Take the lines below from the first through the one that contains "WordPress (217, 2559)" and copy them exactly.
____ Provided material
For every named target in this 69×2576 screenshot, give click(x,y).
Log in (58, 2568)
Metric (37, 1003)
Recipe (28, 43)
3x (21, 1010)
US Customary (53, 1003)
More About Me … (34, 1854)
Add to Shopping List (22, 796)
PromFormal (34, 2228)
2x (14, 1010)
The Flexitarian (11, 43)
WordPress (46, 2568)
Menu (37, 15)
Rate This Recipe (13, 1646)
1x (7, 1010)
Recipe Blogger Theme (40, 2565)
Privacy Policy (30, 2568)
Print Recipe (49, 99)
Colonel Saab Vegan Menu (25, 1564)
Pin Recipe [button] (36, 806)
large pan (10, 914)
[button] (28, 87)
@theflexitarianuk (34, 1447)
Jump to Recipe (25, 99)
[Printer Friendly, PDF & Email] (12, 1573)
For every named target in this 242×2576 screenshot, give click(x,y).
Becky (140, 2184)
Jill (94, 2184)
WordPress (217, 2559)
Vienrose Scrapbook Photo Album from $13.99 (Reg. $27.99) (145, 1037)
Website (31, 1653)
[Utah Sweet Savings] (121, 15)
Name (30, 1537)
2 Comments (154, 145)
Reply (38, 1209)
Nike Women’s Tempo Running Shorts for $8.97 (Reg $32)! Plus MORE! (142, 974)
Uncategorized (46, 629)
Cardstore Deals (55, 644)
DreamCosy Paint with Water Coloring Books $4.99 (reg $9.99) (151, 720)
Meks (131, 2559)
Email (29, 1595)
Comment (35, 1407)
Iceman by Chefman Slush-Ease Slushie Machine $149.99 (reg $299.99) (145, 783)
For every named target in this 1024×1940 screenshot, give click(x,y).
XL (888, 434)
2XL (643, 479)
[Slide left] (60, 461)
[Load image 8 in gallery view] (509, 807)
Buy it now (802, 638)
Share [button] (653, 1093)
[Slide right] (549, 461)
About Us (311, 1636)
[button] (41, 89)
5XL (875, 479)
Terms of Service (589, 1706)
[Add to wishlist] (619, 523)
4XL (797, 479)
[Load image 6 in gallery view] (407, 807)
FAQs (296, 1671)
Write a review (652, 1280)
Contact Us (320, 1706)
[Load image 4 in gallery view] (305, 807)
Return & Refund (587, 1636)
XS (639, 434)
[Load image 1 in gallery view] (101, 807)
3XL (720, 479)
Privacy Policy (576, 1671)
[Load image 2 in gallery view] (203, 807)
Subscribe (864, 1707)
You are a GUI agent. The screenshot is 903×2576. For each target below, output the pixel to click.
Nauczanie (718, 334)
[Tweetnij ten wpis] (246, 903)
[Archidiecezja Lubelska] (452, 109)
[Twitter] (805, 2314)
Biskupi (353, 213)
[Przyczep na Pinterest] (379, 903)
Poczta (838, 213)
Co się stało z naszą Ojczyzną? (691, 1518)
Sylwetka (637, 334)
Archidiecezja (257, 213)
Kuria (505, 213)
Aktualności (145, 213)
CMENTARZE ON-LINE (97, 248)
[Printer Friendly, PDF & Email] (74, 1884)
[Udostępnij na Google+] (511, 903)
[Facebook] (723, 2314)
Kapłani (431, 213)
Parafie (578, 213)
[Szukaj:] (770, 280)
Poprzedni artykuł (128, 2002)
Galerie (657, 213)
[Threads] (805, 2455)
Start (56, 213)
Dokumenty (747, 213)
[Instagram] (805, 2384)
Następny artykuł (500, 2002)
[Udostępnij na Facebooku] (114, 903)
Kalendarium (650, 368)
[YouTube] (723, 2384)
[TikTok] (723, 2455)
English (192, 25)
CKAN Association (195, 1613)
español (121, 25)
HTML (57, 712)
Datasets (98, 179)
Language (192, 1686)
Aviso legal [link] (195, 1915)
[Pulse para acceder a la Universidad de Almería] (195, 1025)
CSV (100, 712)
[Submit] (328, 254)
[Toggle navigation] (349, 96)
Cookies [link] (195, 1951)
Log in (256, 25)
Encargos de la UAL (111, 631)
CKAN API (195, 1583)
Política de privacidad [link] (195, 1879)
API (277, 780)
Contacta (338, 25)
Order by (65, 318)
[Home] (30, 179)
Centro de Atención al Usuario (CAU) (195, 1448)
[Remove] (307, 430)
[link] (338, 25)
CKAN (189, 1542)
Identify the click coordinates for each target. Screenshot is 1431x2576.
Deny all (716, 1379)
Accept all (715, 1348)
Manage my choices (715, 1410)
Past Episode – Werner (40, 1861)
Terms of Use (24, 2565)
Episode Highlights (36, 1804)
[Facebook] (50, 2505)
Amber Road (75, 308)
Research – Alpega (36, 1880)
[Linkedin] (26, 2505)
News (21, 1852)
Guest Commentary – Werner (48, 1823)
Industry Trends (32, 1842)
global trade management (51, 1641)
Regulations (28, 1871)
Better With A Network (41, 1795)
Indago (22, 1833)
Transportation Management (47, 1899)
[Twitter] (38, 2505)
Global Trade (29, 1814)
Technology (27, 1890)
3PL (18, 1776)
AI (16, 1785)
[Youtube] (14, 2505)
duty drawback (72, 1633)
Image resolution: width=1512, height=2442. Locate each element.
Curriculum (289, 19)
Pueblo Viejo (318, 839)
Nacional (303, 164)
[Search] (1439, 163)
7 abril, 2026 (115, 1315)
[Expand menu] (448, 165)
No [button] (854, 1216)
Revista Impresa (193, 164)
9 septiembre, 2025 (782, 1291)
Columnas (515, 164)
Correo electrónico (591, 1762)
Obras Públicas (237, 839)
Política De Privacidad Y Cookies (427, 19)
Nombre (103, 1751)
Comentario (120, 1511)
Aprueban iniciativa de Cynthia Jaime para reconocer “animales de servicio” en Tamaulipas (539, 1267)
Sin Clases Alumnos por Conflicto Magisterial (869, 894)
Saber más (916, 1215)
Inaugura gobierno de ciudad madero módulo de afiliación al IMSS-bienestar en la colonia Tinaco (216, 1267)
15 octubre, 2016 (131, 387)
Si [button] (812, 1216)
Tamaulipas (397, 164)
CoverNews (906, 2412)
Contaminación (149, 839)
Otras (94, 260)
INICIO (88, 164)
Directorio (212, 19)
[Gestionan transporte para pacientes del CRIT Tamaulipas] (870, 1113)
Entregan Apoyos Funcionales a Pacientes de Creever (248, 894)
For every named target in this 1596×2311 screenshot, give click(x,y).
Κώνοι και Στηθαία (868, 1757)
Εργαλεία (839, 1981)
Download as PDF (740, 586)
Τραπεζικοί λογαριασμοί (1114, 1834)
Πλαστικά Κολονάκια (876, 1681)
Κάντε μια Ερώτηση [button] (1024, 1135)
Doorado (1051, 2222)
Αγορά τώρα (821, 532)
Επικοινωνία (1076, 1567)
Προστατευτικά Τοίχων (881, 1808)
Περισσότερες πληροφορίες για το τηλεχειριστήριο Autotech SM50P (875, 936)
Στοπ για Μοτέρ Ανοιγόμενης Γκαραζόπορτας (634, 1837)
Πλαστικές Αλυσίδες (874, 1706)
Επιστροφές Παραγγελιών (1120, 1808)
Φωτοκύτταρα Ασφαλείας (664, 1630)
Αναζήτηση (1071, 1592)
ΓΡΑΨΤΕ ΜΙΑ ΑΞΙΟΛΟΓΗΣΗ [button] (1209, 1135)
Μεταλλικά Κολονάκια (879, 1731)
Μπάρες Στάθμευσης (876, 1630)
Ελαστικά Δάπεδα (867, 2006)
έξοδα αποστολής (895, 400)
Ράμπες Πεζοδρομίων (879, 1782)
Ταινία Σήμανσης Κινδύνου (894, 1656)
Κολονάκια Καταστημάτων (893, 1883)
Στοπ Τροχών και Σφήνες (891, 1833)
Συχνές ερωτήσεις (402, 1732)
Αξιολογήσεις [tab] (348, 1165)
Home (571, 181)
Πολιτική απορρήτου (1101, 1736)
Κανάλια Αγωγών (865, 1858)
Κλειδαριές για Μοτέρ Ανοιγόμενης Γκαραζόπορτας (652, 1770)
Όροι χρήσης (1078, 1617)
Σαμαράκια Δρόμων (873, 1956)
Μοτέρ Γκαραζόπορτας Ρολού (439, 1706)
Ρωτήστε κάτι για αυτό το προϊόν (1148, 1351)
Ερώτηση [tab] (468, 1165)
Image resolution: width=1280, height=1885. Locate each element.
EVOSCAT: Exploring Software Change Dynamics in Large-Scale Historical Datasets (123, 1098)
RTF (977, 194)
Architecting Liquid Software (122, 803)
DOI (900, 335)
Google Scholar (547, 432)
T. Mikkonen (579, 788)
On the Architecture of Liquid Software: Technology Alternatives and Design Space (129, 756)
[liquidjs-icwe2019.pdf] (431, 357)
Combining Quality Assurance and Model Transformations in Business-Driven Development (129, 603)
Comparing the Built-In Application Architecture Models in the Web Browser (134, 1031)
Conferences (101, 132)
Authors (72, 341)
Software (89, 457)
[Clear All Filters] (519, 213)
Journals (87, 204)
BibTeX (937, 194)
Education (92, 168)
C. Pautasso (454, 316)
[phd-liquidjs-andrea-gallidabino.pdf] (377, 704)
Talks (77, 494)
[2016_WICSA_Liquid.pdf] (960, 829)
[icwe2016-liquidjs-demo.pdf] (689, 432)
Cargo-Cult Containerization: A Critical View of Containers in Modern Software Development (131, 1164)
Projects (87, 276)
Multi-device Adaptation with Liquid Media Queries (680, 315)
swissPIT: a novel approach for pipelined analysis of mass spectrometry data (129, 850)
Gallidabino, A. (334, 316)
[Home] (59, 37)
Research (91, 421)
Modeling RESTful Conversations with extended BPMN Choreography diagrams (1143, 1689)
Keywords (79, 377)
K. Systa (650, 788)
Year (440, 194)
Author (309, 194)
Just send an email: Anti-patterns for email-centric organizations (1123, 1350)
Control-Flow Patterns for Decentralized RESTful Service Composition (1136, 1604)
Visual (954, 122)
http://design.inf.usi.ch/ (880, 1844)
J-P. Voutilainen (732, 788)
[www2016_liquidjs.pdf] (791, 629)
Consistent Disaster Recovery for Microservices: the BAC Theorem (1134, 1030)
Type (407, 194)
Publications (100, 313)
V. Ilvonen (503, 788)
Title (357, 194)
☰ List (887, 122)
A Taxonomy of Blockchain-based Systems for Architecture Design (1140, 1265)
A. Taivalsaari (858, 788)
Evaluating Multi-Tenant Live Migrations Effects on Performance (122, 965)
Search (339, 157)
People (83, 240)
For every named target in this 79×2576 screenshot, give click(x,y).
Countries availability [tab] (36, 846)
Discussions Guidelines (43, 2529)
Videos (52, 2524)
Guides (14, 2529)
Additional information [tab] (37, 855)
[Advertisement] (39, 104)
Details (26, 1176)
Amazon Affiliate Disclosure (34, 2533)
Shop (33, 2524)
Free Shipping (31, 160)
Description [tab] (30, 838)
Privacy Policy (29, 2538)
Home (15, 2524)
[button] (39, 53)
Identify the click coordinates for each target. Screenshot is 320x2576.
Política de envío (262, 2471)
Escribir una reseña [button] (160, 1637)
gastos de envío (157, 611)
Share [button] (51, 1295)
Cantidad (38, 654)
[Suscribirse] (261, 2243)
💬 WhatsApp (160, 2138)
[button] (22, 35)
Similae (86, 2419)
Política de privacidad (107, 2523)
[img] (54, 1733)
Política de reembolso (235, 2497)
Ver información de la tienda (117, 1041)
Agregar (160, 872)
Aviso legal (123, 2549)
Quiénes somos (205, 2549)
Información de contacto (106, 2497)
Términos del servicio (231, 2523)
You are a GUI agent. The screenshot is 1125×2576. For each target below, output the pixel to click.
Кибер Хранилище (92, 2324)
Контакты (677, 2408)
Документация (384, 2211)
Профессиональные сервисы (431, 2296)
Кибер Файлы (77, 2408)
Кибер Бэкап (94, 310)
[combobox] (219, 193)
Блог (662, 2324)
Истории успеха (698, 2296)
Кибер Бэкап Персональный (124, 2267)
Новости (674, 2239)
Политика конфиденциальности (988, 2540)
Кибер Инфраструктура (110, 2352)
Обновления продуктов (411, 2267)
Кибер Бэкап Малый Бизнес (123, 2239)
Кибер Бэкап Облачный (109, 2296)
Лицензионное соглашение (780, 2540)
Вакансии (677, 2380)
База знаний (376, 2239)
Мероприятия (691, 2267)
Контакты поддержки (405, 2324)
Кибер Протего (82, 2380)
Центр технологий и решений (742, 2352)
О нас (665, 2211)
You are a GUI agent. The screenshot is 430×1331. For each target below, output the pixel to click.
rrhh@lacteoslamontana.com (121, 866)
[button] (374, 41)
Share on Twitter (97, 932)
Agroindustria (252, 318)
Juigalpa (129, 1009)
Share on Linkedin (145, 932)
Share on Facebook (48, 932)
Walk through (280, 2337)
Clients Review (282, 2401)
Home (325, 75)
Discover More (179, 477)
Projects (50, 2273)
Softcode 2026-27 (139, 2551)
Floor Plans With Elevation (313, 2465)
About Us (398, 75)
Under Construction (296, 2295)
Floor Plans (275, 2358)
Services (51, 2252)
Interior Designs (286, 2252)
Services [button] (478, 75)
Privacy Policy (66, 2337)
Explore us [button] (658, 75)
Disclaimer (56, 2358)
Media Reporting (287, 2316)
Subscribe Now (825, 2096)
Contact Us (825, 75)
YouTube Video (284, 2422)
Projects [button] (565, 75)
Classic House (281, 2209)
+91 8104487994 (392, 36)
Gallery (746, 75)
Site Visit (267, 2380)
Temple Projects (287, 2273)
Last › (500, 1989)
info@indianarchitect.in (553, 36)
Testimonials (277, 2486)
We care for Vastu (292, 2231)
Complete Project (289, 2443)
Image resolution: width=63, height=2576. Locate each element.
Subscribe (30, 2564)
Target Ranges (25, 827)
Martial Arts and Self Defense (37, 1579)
________
## Answer to the exercise
For every named target in this 69×2576 screenshot, give click(x,y).
Log in (58, 2568)
Metric (37, 1003)
Recipe (28, 43)
3x (21, 1010)
US Customary (53, 1003)
More About Me … (34, 1854)
Add to Shopping List (22, 796)
PromFormal (34, 2228)
2x (14, 1010)
The Flexitarian (11, 43)
WordPress (46, 2568)
Menu (37, 15)
Rate This Recipe (13, 1646)
1x (7, 1010)
Recipe Blogger Theme (40, 2565)
Privacy Policy (30, 2568)
Print Recipe (49, 99)
Colonel Saab Vegan Menu (25, 1564)
Pin Recipe [button] (36, 806)
large pan (10, 914)
[button] (28, 87)
@theflexitarianuk (34, 1447)
Jump to Recipe (25, 99)
[Printer Friendly, PDF & Email] (12, 1573)
For every named target in this 242×2576 screenshot, give click(x,y).
Becky (140, 2184)
Jill (94, 2184)
WordPress (217, 2559)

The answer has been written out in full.